MeSH ORA framework: R/Bioconductor packages to support MeSH over-representation analysis.
MeSH enables the extraction of broader meaning from the gene lists and is expected to become an exhaustive annotation resource for over-representation analysis (ORA). Tsuyuzaki K. et. al. developed an original MeSH ORA framework composed of six types of R/Bioconductor packages. Using our framework, users can easily conduct MeSH ORA. By utilizing the enriched MeSH terms, related PubMed documents can be retrieved and saved on local machines within this framework.
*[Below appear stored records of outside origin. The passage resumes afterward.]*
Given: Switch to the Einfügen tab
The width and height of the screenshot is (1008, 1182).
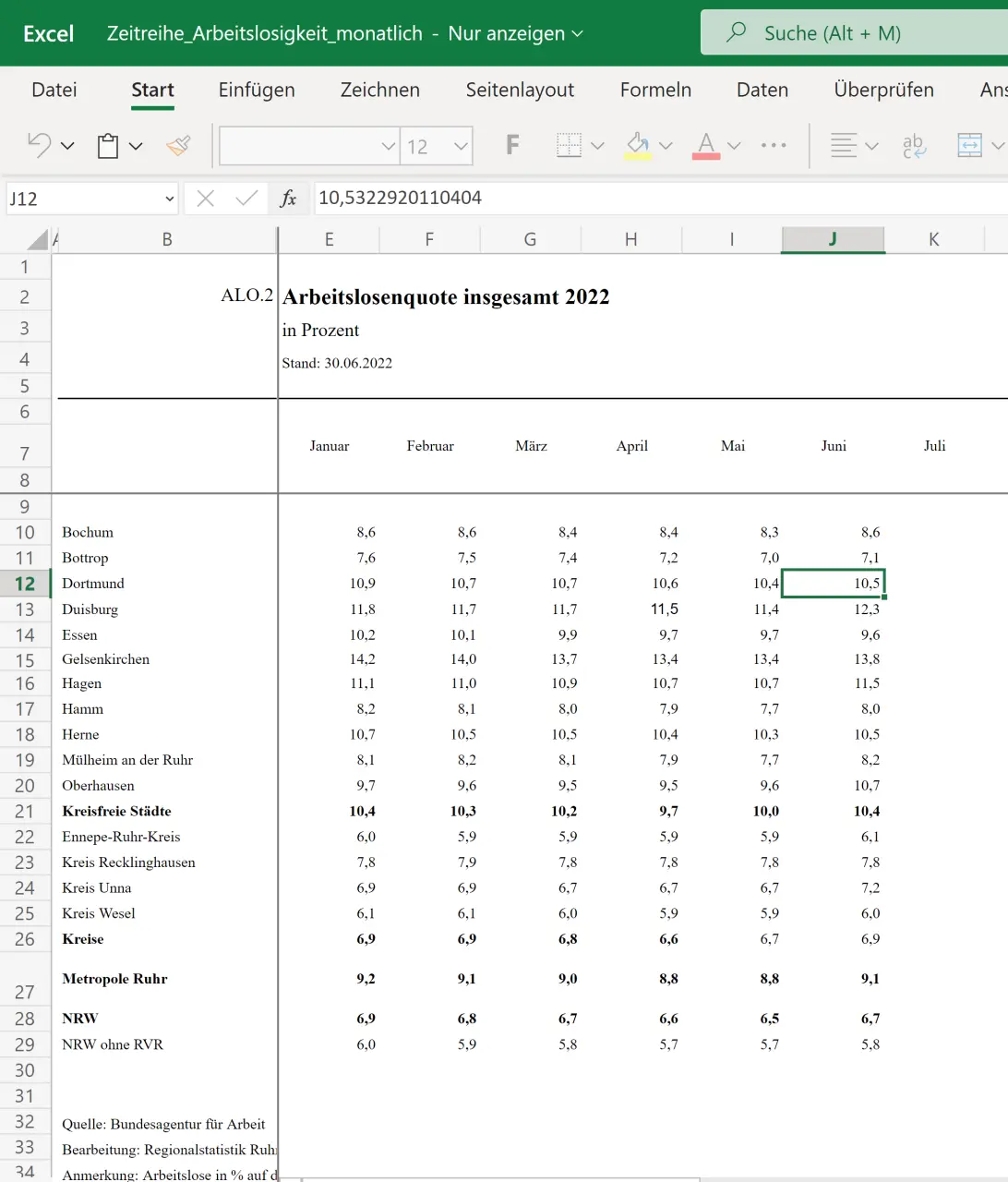Looking at the screenshot, I should tap(257, 90).
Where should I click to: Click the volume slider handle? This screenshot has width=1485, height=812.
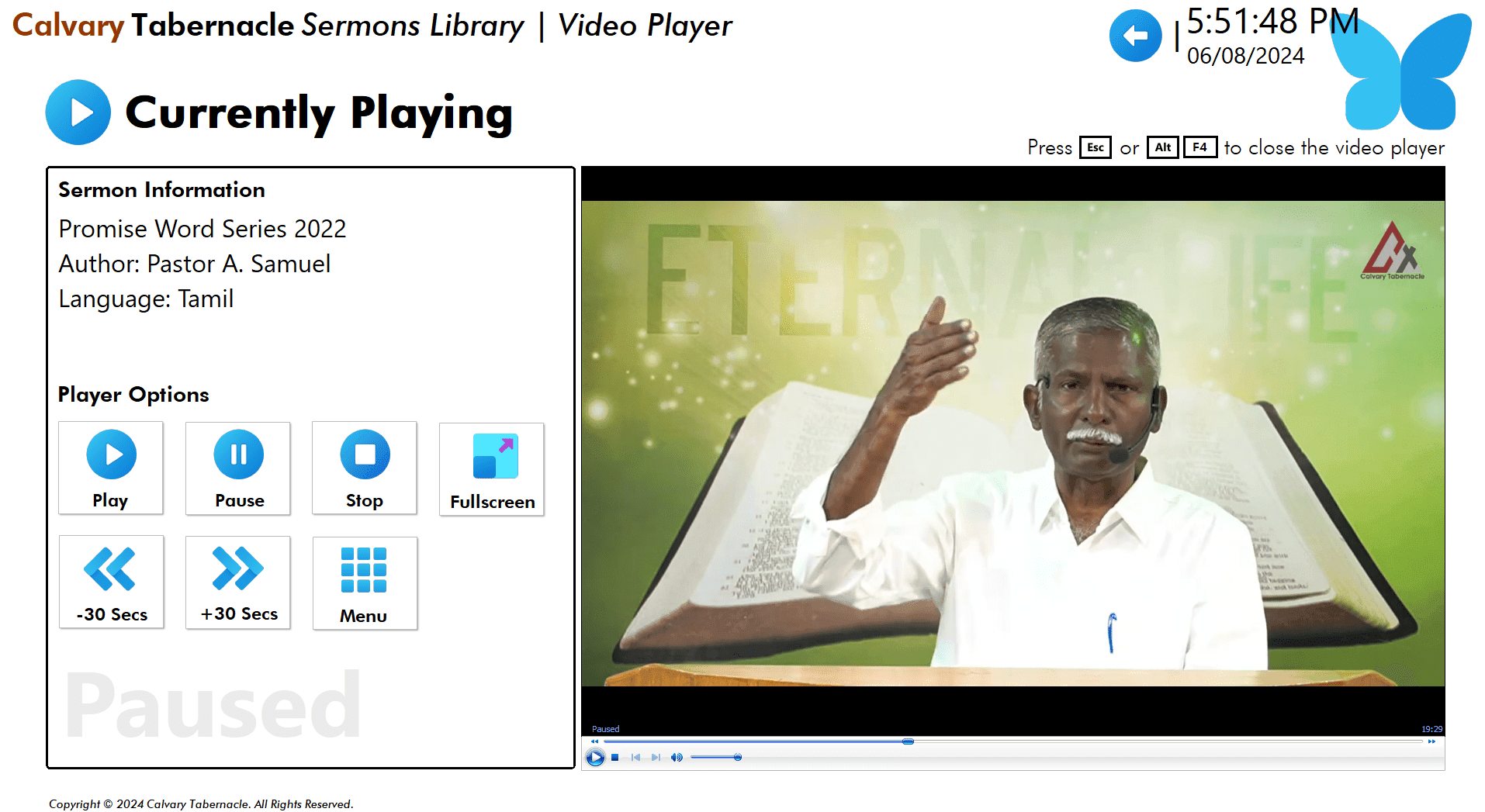pyautogui.click(x=737, y=757)
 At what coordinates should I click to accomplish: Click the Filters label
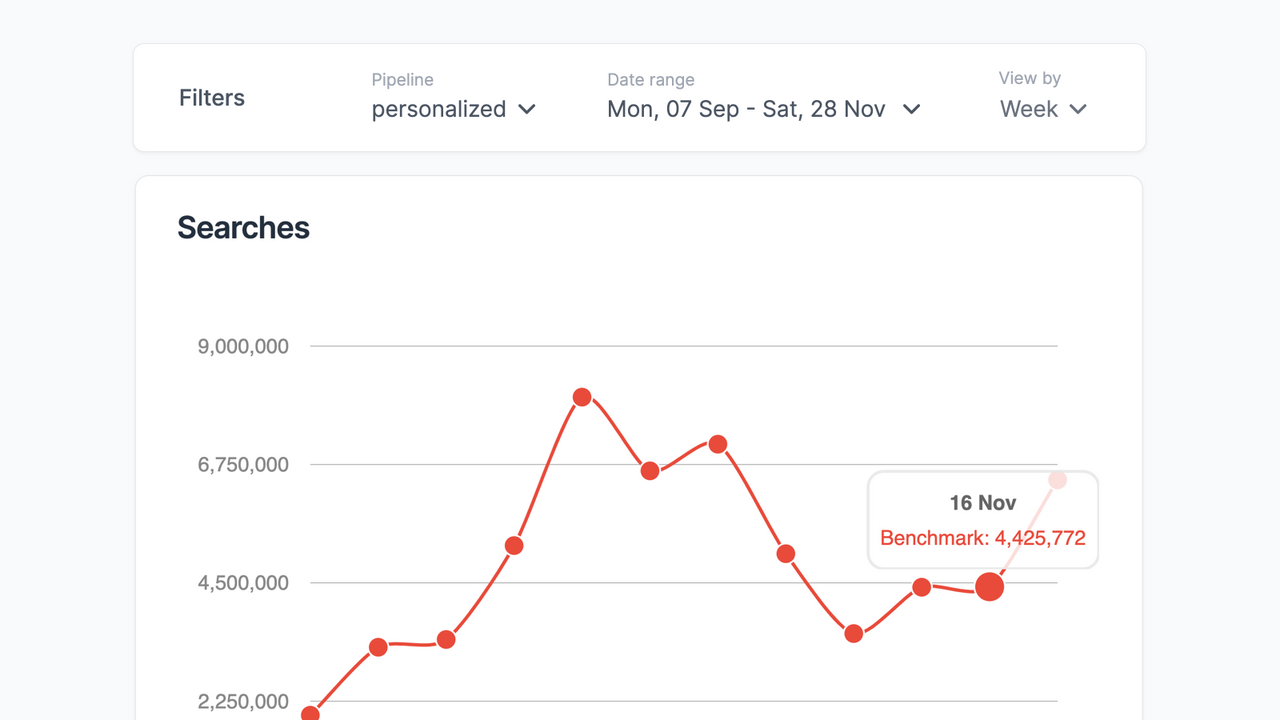[211, 97]

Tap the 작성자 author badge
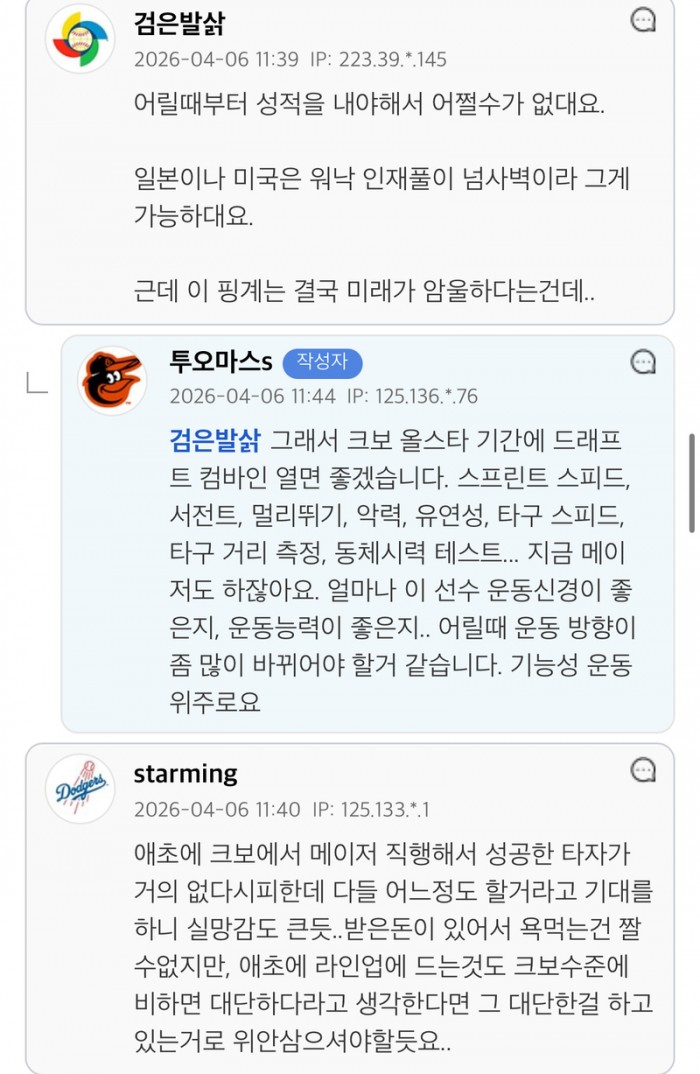pos(322,363)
Bayes Linux and HPC on Cloud: Bioinformatics AnalYsis Environment System on your cloud system.
The research project provides you a virtual machine and its chef recipes for bioinformatics analysis. The machine can work on your personal computer, private, and public cloud. Ishii M and Matsushima A. et al. provide Linux distribution and its virtual machine image with various bioinformatics tools (Debian-med and R/Bioconductor), pipeline manager (Galaxy). We also provide recipes and cookbook to establish data analysis environment by BioDevOps technologies.